[What you need to do]: For the entries below, report every line that includes the word "wrench".

Stored items:
○ ○ ○

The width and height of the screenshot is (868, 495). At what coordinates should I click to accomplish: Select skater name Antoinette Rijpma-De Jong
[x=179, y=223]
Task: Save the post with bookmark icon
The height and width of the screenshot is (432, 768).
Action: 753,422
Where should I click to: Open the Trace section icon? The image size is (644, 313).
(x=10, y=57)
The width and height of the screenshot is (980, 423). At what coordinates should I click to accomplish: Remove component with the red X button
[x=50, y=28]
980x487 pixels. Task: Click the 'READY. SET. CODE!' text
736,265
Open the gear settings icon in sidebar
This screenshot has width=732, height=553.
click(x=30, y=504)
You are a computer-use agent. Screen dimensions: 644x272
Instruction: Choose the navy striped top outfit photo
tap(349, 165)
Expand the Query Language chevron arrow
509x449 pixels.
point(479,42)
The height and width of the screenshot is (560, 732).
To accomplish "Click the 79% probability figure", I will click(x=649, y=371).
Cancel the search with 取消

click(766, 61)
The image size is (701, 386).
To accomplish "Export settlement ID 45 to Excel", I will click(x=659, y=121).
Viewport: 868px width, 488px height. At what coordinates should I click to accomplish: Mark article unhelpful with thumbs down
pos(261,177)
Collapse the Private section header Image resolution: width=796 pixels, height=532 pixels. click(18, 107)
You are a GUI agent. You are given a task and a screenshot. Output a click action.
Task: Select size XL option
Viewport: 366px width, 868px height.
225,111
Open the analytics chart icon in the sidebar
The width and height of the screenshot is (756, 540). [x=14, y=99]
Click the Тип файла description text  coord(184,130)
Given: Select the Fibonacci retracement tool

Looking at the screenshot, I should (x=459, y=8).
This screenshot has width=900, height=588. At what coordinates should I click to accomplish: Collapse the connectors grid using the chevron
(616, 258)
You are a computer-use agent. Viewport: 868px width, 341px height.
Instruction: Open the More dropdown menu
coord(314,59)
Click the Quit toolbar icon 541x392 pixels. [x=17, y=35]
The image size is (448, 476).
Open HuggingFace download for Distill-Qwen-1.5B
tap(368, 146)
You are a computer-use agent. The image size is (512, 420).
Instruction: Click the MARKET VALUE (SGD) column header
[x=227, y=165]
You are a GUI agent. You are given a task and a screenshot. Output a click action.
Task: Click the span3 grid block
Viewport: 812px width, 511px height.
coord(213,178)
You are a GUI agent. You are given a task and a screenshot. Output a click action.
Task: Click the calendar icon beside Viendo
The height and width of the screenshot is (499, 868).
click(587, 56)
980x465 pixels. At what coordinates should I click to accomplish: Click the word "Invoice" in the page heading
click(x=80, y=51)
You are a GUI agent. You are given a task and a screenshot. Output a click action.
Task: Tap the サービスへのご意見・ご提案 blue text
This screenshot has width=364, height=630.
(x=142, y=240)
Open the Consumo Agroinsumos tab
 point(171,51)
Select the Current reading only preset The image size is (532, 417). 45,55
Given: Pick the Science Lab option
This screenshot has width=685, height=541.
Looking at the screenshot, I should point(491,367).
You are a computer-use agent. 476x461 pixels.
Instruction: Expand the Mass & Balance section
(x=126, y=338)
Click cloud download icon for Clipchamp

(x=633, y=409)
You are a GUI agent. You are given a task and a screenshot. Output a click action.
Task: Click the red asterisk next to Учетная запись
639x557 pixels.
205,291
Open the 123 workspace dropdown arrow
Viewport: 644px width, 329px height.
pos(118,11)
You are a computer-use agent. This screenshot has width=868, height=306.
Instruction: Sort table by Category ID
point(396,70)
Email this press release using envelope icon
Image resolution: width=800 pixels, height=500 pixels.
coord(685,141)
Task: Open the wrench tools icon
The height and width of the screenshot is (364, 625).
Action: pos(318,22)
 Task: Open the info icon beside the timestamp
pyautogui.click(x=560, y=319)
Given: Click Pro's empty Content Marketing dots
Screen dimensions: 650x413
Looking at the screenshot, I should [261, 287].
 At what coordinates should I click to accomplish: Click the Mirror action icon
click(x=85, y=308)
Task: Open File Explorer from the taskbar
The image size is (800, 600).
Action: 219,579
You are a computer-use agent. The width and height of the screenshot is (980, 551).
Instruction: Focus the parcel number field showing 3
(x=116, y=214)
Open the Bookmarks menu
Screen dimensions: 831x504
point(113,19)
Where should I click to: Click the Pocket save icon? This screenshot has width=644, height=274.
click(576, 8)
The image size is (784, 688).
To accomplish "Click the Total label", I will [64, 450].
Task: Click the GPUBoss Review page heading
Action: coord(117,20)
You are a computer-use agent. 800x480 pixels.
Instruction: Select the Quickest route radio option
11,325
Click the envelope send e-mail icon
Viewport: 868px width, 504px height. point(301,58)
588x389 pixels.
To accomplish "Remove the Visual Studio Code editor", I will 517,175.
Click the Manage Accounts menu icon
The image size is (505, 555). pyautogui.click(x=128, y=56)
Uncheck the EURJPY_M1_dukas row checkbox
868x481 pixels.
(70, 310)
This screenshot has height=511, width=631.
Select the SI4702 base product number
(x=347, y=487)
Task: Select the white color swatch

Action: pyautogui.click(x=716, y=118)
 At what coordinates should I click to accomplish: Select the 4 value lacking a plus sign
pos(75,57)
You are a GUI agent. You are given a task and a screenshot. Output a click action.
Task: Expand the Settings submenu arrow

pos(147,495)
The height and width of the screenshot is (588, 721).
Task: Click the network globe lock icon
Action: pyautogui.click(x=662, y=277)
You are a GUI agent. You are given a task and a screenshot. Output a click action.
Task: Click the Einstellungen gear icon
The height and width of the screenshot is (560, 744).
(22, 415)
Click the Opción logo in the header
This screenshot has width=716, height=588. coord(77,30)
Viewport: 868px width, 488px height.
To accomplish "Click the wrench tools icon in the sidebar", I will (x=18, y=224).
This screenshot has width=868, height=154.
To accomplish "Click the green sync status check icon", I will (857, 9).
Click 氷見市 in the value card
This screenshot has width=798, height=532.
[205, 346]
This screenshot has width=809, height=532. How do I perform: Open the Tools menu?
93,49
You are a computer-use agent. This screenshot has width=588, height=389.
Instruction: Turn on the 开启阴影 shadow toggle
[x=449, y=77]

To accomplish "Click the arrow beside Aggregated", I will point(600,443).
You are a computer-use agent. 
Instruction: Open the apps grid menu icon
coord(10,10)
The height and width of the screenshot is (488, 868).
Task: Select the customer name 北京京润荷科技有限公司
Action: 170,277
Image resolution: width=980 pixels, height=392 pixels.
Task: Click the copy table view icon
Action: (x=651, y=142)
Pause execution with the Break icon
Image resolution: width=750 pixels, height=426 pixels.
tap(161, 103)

○ ○ ○

[Output]:
Task: Open the wrench tools icon
To accomplish "Click the wrench tools icon in the sidebar", I will (x=18, y=224).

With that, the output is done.